From mboxrd@z Thu Jan  1 00:00:00 1970
From: Emmanuel Ackaouy <ackaouy@gmail.com>
Subject: Re: Re: Xen scheduler
Date: Tue, 24 Apr 2007 16:55:48 +0200
Message-ID: <ddeb35cafec7af3c1d71e0a6d6b77015@gmail.com>
References: <907625E08839C4409CE5768403633E0B018E1C53@sefsexmb1.amd.com>
Mime-Version: 1.0 (Apple Message framework v624)
Content-Type: text/plain; charset=US-ASCII; format=flowed
Content-Transfer-Encoding: 7bit
Return-path: <xen-devel-bounces@lists.xensource.com>
In-Reply-To: <907625E08839C4409CE5768403633E0B018E1C53@sefsexmb1.amd.com>
List-Unsubscribe: <http://lists.xensource.com/cgi-bin/mailman/listinfo/xen-devel>,
	<mailto:xen-devel-request@lists.xensource.com?subject=unsubscribe>
List-Post: <mailto:xen-devel@lists.xensource.com>
List-Help: <mailto:xen-devel-request@lists.xensource.com?subject=help>
List-Subscribe: <http://lists.xensource.com/cgi-bin/mailman/listinfo/xen-devel>,
	<mailto:xen-devel-request@lists.xensource.com?subject=subscribe>
Sender: xen-devel-bounces@lists.xensource.com
Errors-To: xen-devel-bounces@lists.xensource.com
To: "Petersson, Mats" <Mats.Petersson@amd.com>
Cc: ncmike@us.ibm.com, xen-devel@lists.xensource.com, pak333@comcast.net
List-Id: xen-devel@lists.xenproject.org

On Apr 24, 2007, at 16:42, Petersson, Mats wrote:
>> If you feel two VCPUs would do better co-scheduled on a
>> core or socket, you'd currently have to use cpumasks -- as
>> mike suggested -- to restrict where they can run manually. I'd
>> be curious to know of real world cases where doing this
>> increases performance significantly.

#### [SUPPLIED ENTRIES]
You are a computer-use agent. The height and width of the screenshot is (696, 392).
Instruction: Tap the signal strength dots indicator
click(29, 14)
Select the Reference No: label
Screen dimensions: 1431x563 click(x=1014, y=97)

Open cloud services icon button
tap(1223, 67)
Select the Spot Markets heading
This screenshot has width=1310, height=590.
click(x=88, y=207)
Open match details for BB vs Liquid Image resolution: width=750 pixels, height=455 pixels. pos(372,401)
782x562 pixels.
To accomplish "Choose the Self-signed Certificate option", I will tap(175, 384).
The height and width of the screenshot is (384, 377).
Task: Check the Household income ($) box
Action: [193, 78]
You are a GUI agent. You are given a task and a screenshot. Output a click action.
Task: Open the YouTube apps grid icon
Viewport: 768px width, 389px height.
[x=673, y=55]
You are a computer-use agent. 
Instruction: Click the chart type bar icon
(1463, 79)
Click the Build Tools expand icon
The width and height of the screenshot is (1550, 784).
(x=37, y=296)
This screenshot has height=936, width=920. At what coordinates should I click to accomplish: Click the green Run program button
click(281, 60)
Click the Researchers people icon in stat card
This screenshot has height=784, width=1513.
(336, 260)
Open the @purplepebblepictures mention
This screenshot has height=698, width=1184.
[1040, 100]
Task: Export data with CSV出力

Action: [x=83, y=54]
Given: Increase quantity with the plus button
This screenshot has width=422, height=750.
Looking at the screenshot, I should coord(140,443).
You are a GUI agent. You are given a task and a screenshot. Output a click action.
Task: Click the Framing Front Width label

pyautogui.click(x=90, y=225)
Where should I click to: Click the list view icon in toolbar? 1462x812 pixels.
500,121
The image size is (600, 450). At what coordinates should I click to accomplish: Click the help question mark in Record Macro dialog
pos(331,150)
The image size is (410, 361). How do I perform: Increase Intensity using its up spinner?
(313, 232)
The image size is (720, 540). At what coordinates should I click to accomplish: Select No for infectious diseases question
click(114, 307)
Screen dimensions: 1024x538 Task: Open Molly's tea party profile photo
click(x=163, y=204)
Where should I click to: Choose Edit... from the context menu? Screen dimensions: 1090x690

#### [THE EXERCISE]
Carry on the email about the Xen scheduler, writing what comes next after its last line.

#### [ANSWER TO THE EXERCISE]
>
> If you have data-sharing between the apps on the same socket, and a 
> shared L2 or L3 cache, and the application/data fits in the cache, I 
> could see that it would help. [And of course, the OS for example will 
> have some data and code-sharing between CPU's - so some application 
> where a lot of time is spent in the OS itself would be benefitting 
> from "socket sharing"].
>
> For other applications, having better memory bandwitch is most likely 
> better.
>
> Of course, for ideal performance, it would also have to be taken into 
> account which CPU owns the memory being used, as the latency of 
> transferring memory from one CPU to another in a NUMA system can 
> affect the performance quite noticably.

I understand in theory what would do better scheduled in either
of these ways. What I'm interested in learning about is actual
applications that people use that exhibit the type of L2/3 cache
sharing that would make it significantly better to co-schedule
the VCPUs in question on whole sockets rather than across
them.